L’attore Nicola Losapio alla Giornata Nazionale del Dialetto

«Una straordinaria serata dedicata alla Giornata Nazionale del Dialetto. Una manifestazione che ha riunito attori, compagnie teatrali e cultori del dialetto biscegliese con un unico obiettivo comune: preservare l’idioma locale e divulgare cultura.» dice Nicola Losapio al termine della Giornata Locale del Dialetto, un evento di straordinario successo ideato dall’Associazione “La Canigghie de Vescègghie” e dalla Pro Loco di Bisceglie (BAT).

La serata, svoltasi lo scorso 17 gennaio in occasione della Giornata Nazionale del Dialetto, ha visto Losapio recitare un estratto di “Bagliore di luna… e póie u saule, lo spettacolo di grande successo diretto dal regista Francesco Sinigaglia e scritto dal poeta Demetrio Rigante. Un’interpretazione che ha emozionato e commosso il folto pubblico presente nella sede della Società Operaia di Mutuo Soccorso Roma Intangibile di Bisceglie.

 

L’evento. «Celebrare il dialetto vuol dire affermare continuamente la nostra storia, la nostra cultura e le nostre tradizioni. Le tradizioni di un popolo che vive il progresso con un occhio al passato. Questo, secondo me, è il significato della Giornata Nazionale del Dialetto. Sono orgoglioso di aver partecipato a questa iniziativa che da anni riceve il plauso e l’attenzione del pubblico biscegliese. Un particolare ringraziamento va al presidente della Società Operaia di Mutuo Soccorso Pasquale D’Addato per la cortesia e l’ospitalità, all’associazione della crusca biscegliese “La Canigghie”, organizzatrice della serata; al poeta Demetrio Rigante autore del nostro spettacolo “Bagliore di Luna”, al nostro regista Francesco Sinigaglia della CompagniAurea per aver coordinato le nostre esibizioni e al sindaco di Bisceglie Angelantonio Angarano. Un plauso va al bravo Donato De Cillis, presentatore e presidente del Circolo Unione di Bisceglie e a tutti gli amici attori che hanno pregiato la serata con la loro presenza e la loro bravura, rendendo speciale questo evento.» dice Nicola Losapio.

Bagliore di luna. «In “Bagliore di luna” interpreto Cristoforo, un vecchio mendicante che incontra Maddalena, un’alunna di quarta elementare.
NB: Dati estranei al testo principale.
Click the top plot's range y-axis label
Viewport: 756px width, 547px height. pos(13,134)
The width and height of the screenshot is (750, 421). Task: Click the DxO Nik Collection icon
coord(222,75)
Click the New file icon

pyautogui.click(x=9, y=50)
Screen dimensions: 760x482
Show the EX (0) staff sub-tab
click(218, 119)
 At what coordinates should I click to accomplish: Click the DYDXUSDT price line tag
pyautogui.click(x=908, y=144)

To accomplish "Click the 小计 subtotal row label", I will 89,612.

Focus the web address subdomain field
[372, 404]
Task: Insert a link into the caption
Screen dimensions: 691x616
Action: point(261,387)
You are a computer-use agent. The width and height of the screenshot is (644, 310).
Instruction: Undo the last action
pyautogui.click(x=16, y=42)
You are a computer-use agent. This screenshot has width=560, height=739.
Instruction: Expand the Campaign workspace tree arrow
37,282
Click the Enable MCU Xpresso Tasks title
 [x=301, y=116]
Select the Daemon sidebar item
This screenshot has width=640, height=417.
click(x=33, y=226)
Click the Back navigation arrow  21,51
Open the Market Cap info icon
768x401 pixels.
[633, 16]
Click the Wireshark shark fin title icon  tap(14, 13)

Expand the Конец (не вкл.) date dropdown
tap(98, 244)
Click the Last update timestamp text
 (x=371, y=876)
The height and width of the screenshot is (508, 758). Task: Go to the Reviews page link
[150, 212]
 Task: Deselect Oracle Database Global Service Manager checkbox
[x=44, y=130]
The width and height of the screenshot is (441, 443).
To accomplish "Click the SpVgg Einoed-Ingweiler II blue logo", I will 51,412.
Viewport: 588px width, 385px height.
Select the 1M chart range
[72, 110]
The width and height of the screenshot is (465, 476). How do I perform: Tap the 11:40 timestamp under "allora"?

La bambina, constatando le difficili condizioni di vita del senzatetto, lo invita a cena a casa sua. Una commedia familiare, sulla vita quotidiana e sulle contraddizioni che si affrontano su particolari tematiche sociali, come l’integrazione e l’inclusione sociale. Nel corso di questa serata, insieme alla piccola e talentuosa Alice Feleqi, abbiamo recitato un dialogo tra Cristoforo e Maddalena, che ruota attorno alla domanda: “Come Dio ci chiama a sé?”; un quesito al quale il mio personaggio risponde dicendo che la vita è come il gioco della roulette: sappiamo quando si alza il sipario ma non sappiamo quando calerà.»

I giovani e il dialetto. «L’aspetto più bello di “Bagliore di luna” è quello di poter recitare con i ragazzi e con i giovani attori della “CompagniAurea”. Una grande emozione e una meravigliosa esperienza di vita che arricchisce ciascuno di noi, e che rappresenta quel “passaggio di consegne” tra giovani e meno giovani che consente alle tradizioni e al dialetto locale di continuare a vivere attraverso le generazioni.»